Она видела старшего брата мертвого под дубом и знала, что его убил ее Михайло. Она была при похоронах и видела, как старшего брата вместе с ее Михайлой опустили в глубокую яму, усыпанную листьями, и она прощалась с ними… Но странно как-то все перемешалось у нее в уме, и даже видели странно глаза, и странно уши слышали: то она думала об играх с братьями на лугу, о покойнице-матери — и внезапно являлась в мысли улыбающаяся женщина со смелым, веселым ребенком на руках, в бедном хуторке, заросшем алым маком; то шла она из церкви и слушала Михайлов голос, то шум Днепра все заглушал, то стоны слышались, голые камни виделись, темные леса — и вместе вечер весенний, пленительная, цветущая свежесть и вдали большое белое село на горе; то все живое, радостное и дорогое, то все дорогое мертвое, похороненное… Она ждет-ждет к себе жениха, выглядывает его, высматривает, ловит звук его голоса, а около нее меньшой брат является. Вдруг перед ней это возмужавшее, но знакомое милое лицо — и она ему улыбается и очень рада… А вот и все братья сидят рядом на земле, только недостает старшего… Вдруг какой-то свет — и память, и разум, и ужас опять нападает на нее — и в ужасе она бросается бежать, и бежит-бежит к Днепру, и в ужасе бросается в Днепр. За ней по следам братья бегут, зовут… но днепровская пучина уж далеко унесла сестру и разбила по острым камням, и напрасно братья ходят по диким берегам: в быстрых волнах ничего не видно, кроме отраженья ясного неба, окрестных утесов и лесов…
Невольница{215}
Б. А. М.
Давно когда-то, в Овруче, если знаете, народился у одного козака мальчик Остап, и как только этот мальчик Остап стал на свои ножки, сейчас пошел по Овручу, всюду поглядел, посмотрел, да и говорит: «Ге-ге! нехорошо людям в Овруче жить! Надо б этому помочь!»
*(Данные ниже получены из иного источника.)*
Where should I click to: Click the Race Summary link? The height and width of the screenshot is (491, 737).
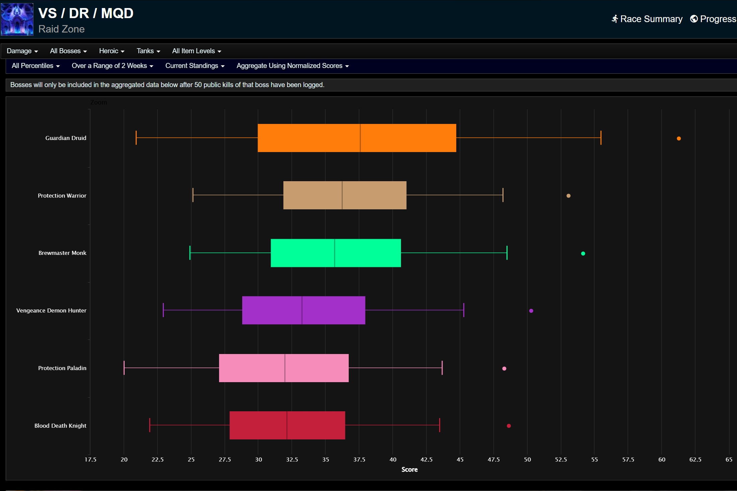pos(651,19)
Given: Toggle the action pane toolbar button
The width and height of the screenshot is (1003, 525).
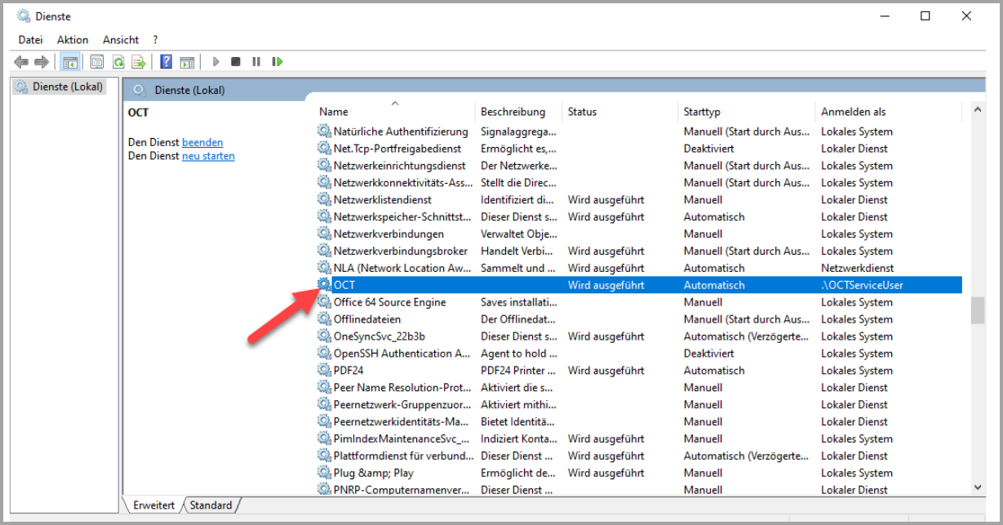Looking at the screenshot, I should tap(188, 62).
А тогда, видите ли, делали набеги на Украйну всякая бусурманщина, турки, татары — не так, как теперь, что теперь хоть бывает тоже попуст, да уж иначе, христианский — по-христиански — что почему-то не так, должно быть, обидно… Так вот, говорю вам, тогда делали набеги всякая бусурманщина, турки и татары жгли, грабили, совсем уничтожали прекрасные города; мало ли козачества с свету божьего согнано преждевременно, побито, позамучено, много девушек и жен в плен забрано.
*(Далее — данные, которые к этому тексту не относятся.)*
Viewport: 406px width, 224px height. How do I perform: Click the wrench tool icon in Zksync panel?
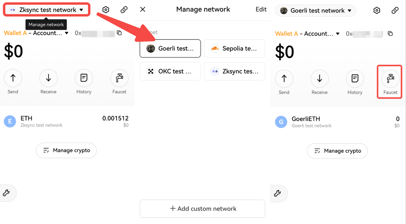click(6, 193)
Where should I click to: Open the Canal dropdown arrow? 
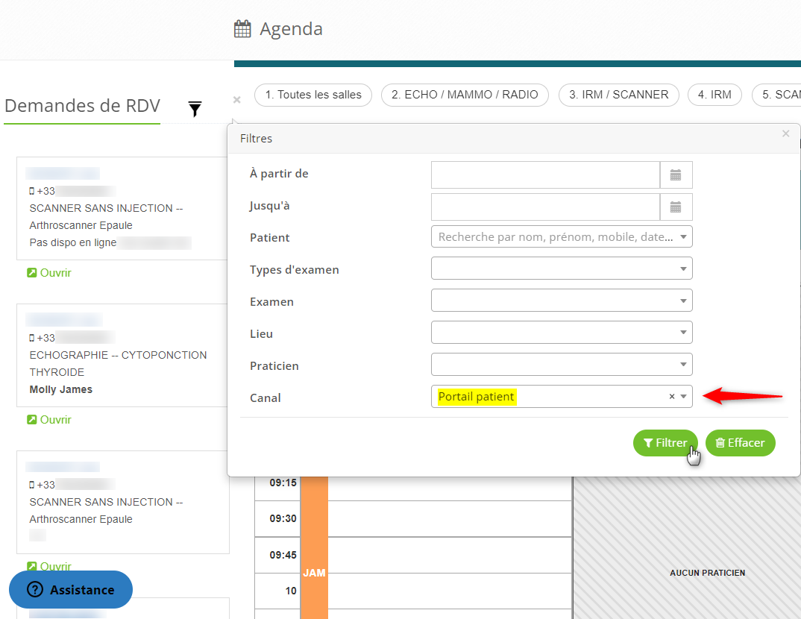coord(683,397)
Приходит Остап домой, а отец и мать его спрашивают — известно, единственное дитя, так в глаза ему глядят и сейчас же подстерегут все, все заметят, — спрашивают:
— Чего это ты, сыночек, задумался?
— А того я, — говорит Остап, — задумался, что нехорошо людям в городе Овруче жить.
— Ге-ге-ге! — говорит отец, а мать тяжелешенько вздохнула.
— Надо этому помочь! — говорит Остап.
— Ге-ге-ге! — опять промолвил отец. — Рад бы в рай, да…
А мать еще тяжче вздохнула.
На том разговор и кончился, что отец и мать запечалились, каждый по-своему: отец омрачился, повесивши голову, а мать, склонивши голову, загрустила, а Остап снова пошел по городу Овручу прохаживаться, да свою думу думать и свой совет держать.